Natalie exchanged a quick glance with Dottie, almost a warning look, before she answered me. “Noah is great. He’s out in the shed working right now.”

“You should go down and say hi,” Dottie said with a wink.

“Oh, he wouldn’t want to be bothered, I’m sure,” I told them.

I mean, I wanted intel, but I wasn’t sure I was ready toseehim. Wouldn’t it be weird? Maybe not. A lot of years had passed. Maybe he had forgiven me.

“Nonsense. Of course he wants to see you,” Dottie said quickly and with such enthusiasm that she sloshed a bit of wine over the rim of her glass.

Natalie took a deep breath and gave me a knowing look, in silent conversation about her mother, no doubt. “Go on down, dear. We’ll catch up more later.”

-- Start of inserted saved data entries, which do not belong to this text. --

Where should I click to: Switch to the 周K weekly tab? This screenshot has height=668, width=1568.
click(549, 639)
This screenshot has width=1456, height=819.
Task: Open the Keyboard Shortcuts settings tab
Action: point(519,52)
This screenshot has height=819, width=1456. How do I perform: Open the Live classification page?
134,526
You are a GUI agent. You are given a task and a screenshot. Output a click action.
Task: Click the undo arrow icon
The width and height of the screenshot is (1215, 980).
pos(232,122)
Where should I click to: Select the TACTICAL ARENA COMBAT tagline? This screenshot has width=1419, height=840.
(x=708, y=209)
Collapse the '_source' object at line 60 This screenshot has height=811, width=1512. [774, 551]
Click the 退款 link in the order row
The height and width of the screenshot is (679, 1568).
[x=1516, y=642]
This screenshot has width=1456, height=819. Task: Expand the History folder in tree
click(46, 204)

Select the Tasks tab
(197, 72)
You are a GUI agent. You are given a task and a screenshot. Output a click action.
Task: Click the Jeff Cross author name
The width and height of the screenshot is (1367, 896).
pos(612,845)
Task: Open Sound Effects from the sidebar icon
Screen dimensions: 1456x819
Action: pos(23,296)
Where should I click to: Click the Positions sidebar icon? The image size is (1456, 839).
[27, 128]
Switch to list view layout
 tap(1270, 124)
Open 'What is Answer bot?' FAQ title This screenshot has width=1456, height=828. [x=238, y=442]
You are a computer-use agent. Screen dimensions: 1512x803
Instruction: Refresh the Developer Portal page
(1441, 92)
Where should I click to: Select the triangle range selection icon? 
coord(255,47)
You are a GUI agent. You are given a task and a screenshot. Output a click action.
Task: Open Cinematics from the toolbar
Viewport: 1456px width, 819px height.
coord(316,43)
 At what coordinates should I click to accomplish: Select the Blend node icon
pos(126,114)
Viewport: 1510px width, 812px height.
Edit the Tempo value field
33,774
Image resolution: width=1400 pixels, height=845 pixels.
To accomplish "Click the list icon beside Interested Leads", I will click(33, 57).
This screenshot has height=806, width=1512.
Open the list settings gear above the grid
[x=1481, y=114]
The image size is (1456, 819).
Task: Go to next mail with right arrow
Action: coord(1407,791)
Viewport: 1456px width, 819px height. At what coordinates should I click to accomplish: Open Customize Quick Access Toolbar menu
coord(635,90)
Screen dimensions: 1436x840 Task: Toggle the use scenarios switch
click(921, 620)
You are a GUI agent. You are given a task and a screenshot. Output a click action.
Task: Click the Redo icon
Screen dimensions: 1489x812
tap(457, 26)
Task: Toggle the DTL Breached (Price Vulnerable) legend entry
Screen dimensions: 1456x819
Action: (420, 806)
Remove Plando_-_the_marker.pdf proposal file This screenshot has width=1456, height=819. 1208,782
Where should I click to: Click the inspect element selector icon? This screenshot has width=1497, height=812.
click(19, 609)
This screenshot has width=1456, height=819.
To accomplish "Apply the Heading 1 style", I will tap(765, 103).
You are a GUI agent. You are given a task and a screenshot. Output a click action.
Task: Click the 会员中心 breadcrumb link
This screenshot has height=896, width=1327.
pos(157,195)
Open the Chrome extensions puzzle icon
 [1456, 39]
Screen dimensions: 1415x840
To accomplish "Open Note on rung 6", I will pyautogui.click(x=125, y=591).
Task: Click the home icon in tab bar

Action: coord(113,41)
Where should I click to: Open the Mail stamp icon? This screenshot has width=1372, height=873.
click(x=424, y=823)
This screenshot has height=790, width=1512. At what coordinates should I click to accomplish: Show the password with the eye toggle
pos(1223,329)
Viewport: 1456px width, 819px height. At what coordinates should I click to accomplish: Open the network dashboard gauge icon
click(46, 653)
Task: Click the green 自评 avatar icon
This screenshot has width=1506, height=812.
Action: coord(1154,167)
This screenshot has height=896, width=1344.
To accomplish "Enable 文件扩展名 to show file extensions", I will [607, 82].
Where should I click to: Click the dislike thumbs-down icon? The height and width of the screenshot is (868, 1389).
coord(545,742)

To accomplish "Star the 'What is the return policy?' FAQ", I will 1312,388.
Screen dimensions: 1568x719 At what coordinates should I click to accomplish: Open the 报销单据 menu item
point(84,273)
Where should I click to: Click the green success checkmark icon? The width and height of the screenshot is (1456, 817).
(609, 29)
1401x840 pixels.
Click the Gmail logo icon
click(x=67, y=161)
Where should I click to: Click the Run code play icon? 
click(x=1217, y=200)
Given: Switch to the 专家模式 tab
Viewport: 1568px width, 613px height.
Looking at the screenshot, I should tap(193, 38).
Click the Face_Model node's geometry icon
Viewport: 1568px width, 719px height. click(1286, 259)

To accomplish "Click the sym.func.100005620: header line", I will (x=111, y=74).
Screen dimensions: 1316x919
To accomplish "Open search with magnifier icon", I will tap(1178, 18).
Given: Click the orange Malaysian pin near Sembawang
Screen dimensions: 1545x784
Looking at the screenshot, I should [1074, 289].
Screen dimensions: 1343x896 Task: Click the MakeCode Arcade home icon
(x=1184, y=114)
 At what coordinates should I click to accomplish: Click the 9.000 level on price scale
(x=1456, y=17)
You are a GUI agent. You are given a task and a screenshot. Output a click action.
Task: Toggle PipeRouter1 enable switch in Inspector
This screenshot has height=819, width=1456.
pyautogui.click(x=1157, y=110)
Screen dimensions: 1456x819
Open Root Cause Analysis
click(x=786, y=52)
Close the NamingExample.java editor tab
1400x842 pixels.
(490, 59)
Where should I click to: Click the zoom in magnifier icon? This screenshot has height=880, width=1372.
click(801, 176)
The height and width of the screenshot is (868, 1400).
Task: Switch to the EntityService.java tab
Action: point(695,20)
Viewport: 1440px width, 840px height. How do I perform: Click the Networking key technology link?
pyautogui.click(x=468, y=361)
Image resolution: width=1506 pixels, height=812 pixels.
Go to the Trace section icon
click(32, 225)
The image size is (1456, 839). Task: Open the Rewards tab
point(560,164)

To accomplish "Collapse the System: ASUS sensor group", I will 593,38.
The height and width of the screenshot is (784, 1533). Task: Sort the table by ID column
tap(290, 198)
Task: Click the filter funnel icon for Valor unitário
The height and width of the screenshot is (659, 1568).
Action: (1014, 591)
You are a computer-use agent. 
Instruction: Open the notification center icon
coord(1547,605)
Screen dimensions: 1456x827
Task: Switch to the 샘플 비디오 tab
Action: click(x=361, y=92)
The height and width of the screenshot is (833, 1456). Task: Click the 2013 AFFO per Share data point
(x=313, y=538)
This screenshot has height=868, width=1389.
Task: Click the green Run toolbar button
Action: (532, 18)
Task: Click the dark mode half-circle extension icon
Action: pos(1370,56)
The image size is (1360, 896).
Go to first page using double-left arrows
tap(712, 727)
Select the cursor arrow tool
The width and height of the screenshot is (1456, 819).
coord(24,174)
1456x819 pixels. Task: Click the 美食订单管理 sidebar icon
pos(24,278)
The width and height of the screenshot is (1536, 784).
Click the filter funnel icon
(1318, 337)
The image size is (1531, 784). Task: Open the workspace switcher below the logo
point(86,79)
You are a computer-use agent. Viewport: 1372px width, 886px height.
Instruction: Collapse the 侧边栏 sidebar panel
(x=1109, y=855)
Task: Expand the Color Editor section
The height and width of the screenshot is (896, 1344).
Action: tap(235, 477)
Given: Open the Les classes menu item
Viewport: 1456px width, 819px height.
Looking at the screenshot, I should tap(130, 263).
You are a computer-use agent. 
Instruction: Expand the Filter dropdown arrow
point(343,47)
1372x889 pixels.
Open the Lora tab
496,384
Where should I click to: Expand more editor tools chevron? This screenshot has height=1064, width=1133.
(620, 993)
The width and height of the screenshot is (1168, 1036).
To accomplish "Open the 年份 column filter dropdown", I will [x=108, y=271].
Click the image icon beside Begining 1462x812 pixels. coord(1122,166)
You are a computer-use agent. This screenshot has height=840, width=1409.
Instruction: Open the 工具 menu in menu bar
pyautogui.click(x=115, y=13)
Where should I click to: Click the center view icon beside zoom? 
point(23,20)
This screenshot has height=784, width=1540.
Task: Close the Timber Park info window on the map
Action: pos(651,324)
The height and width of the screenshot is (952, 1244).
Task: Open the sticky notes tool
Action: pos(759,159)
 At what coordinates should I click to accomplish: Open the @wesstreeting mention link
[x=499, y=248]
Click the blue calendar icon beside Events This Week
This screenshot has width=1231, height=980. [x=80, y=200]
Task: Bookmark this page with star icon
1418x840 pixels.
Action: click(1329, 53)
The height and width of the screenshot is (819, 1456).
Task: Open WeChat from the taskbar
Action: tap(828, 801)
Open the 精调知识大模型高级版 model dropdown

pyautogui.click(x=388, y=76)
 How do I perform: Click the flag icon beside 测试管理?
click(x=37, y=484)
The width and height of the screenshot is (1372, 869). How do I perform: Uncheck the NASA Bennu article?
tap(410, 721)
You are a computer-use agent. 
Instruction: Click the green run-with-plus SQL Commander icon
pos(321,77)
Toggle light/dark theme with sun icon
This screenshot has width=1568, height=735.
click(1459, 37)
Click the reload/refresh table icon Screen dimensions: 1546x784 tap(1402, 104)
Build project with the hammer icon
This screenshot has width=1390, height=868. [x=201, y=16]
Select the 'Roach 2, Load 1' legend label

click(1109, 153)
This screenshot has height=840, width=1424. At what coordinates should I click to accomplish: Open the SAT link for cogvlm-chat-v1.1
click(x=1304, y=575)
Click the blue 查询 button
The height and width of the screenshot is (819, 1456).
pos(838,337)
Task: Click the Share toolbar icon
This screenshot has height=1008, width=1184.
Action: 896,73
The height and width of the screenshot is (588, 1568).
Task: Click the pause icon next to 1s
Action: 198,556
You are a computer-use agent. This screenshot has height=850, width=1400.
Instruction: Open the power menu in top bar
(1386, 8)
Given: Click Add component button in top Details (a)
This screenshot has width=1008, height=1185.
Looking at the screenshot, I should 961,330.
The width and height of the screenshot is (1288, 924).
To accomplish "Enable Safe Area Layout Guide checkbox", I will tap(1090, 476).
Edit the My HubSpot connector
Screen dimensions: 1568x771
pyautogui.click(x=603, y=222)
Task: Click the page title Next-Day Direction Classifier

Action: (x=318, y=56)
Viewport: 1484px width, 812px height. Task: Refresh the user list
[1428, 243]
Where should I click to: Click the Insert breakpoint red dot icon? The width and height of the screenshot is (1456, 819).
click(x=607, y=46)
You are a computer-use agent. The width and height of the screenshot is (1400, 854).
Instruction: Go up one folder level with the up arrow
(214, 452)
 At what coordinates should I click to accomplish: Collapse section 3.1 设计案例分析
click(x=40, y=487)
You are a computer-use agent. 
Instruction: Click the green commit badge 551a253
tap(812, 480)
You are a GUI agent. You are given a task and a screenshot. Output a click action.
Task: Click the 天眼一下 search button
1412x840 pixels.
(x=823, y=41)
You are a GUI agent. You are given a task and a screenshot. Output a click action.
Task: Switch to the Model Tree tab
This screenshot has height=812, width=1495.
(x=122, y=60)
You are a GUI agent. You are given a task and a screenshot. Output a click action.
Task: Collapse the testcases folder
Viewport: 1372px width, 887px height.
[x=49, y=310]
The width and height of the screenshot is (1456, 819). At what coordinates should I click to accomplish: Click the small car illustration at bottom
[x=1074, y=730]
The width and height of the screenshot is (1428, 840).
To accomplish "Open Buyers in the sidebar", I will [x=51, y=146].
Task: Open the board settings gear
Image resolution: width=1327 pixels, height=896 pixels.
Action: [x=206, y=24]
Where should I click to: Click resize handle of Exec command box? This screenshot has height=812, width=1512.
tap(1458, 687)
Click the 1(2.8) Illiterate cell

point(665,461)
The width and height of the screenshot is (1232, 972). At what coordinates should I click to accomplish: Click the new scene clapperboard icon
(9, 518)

Surely, it would be rude to turn her down, I figured.

“I should say hi,” I said more to myself, and Natalie nodded.

It was dark out by then, and I walked the lighted stone stairs that led down the hill toward the shed. Although, it wasn’t so much a shed as it was a small barn. Inside was a big workbench, and outside was a gazebo with a picnic table.

I had so many memories playing in that shed, as they called it. When I was five, it was our fake storefront where we sold groceries to imaginary customers. When I was fifteen, it was where we snuck puffs of cigarettes. And at eighteen ... no, I shouldn’t think about what Noah and I had gotten up to in there when I was eighteen.

“That tastes like perfume,” I heard Austen complain as I neared the shed.

“Oh, and yours tasted so much better? Peanut butter beer. Disgusting,” Noah said, his voice a deep rumble.

A zip of electricity buzzed through me. It had been a long time since I’d heard that voice.

When I finally rounded the corner, silence fell over them. Noah’s eyes met mine instantly.

Just seeing him face-to-face, it felt like a tidal wave had crashed right into me. Every memory of our last day together flashed all at once in my mind. I wondered if he was thinking the same thing.

“Finally. Where you been hiding, stranger?” Austen chastised me, standing to come over for a hug.

Being the same age as me meant that he was eighteen when I left town, but that didn’t mean he hadn’t grown considerably since I last saw him. Hell, he probably gained four more inches, and towered well over six feet. Instead of the patchy mustache I remembered, he now had a neatly trimmed beard.

His hug lifted me right off the ground. Strong men, flannel shirts, beards, and homemade beer ... what could describe Kodiak Canyon better than that?

“Look at you,” I said brightly, ruffling his hair after he set me down. Thankfully, I sounded a lot calmer than I felt.

When Austen sat down again, Noah still stared at me, blinking. He sure had changed too.

Noah still had a remarkably handsome face. Like, movie-star handsome. His sandy-blond hair was shorter than it had been when we were young, and now he had an even dusting of stubble all over his face. That was definitely new.